The Mandamus Act, 28 U.S.C. § 1361, vests the district court with original jurisdiction over "any action in the nature of mandamus to compel an officer or employee of the United States or any agency thereof to perform a duty owed to the plaintiff." Giddings v. Chandler, 979 F.2d 1104, 1108 (5th Cir. 1992); 28 U.S.C. § 1361. Mandamus is an extraordinary form of relief which the court may grant only when the petitioner is able to establish that: 1) he is clearly entitled to the relief requested; 2) the respondent has a clear duty to act, and; 3) no other adequate remedy is available. Herbert v. Exxon Corp., 953 F.2d 936, 938-39 (5th Cir. 1992); In re Sessions, 672 F.2d 564, 566 (5th Cir. 1982).
A review of Petitioner's pending civil rights action reflects that the case was filed on September 23, 2002. Plaintiff was granted leave to proceed in forma pauperis in that action and the case is currently undergoing the screening process required pursuant to the Prison Litigation Reform Act of 1995 ("the PLRA"). The Court notes that a questionnaire was issued to Petitioner on November 21, 2002. He has not yet filed his answers. Contrary to Petitioner's argument, Respondent has no clear duty to rule on his case at this time. Because his prior civil rights action is currently undergoing screening, Flanagan is not entitled to the relief he seeks in the case at bar.

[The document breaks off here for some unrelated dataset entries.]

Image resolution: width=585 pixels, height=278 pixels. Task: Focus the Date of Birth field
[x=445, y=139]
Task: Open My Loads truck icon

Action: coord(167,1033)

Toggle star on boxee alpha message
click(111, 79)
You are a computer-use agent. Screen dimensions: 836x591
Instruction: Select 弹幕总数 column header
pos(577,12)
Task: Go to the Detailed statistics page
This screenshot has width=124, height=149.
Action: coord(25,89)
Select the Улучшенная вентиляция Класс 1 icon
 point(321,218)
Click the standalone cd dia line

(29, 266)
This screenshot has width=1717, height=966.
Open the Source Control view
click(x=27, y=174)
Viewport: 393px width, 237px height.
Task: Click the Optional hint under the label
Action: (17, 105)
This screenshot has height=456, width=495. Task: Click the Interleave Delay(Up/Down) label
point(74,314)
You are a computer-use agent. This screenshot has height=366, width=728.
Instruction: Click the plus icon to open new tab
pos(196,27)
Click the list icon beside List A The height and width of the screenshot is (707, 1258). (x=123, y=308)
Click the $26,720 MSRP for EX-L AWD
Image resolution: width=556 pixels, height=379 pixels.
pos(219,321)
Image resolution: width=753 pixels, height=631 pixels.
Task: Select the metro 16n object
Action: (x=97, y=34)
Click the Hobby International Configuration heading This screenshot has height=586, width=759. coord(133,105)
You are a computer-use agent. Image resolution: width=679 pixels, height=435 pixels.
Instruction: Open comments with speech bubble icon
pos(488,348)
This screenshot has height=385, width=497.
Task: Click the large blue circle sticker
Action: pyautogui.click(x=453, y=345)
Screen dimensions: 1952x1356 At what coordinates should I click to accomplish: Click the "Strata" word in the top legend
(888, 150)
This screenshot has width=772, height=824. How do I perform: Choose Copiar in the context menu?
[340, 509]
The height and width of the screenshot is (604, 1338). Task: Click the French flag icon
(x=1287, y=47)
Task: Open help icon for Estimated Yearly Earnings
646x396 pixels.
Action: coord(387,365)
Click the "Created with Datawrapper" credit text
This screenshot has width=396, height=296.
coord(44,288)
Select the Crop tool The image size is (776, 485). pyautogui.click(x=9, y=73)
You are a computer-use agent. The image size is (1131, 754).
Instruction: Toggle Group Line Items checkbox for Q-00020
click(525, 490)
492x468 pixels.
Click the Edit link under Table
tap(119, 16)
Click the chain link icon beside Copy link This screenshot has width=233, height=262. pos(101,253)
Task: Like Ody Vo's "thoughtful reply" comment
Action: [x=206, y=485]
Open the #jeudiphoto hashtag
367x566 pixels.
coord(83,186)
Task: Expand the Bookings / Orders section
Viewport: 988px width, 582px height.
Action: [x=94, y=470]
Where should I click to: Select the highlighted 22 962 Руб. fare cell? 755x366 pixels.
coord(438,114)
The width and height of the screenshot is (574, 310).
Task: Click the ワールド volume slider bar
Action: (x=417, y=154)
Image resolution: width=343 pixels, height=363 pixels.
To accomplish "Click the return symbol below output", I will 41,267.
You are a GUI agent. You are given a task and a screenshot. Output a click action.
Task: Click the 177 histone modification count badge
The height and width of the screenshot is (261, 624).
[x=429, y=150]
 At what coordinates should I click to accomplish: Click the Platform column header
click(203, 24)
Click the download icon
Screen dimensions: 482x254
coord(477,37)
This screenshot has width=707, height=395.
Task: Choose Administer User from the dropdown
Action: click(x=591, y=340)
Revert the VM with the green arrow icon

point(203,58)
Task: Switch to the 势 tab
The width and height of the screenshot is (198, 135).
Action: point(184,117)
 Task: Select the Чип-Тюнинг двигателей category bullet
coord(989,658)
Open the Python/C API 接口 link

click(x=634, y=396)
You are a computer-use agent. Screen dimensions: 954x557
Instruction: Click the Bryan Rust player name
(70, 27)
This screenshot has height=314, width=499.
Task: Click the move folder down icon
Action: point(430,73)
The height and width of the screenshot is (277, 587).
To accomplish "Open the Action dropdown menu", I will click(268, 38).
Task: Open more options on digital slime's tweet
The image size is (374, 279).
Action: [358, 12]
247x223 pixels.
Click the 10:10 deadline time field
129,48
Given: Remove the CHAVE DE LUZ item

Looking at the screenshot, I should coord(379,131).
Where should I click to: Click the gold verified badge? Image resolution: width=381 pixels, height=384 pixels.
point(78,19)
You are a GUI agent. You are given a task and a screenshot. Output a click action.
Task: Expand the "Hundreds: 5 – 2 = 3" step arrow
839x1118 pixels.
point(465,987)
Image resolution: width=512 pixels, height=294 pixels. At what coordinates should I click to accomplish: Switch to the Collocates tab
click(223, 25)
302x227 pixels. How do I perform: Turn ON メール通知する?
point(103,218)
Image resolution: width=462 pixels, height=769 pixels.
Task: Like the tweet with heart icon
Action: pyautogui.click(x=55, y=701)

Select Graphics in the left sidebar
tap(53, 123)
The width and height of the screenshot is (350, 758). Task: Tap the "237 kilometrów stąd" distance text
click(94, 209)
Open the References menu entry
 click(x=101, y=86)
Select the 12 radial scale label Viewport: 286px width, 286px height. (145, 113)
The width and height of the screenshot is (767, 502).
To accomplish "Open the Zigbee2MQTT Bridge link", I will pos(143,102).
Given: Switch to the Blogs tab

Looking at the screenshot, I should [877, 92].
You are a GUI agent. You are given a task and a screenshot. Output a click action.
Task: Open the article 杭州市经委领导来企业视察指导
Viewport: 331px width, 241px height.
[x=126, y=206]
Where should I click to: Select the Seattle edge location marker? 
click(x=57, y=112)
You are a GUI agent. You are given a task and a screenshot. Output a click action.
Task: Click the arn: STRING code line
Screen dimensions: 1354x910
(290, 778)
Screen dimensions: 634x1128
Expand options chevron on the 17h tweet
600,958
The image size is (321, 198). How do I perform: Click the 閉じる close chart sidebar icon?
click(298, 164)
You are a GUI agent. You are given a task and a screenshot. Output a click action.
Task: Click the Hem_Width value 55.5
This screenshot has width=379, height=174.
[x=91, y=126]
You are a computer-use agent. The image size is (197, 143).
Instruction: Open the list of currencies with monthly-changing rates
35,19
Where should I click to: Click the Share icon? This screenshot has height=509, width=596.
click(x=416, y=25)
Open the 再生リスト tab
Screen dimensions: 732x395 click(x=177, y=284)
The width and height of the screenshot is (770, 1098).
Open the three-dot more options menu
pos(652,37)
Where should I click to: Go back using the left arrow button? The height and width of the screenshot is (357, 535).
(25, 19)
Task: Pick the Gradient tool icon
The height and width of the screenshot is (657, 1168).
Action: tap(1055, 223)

Title 28, United States Code, Section 1915(e)(2)(B)(i) mandates dismissal of an action filed by an inmate proceeding in forma pauperis if the court determines that the claims raised therein are frivolous. An action is frivolous if it lacks an arguable basis in either law or fact. Neitzke v. Williams, 490 U.S. 319, 325, 109 S.Ct. 1827, 1831 (1989); Henson-El v. Rogers, 923 F.2d 51, 52 (5th Cir.), cert. denied, 501 U.S. 1235, 111 S.Ct. 2863 (1991). In the instant case, the request for a writ of mandamus lacks any arguable basis in law.
RECOMMENDATION:
For the foregoing reasons, the Court recommends that the petition for writ of mandamus be dismissed without prejudice as frivolous pursuant to 28 U.S.C. § 1915(e)(2)(B)(i).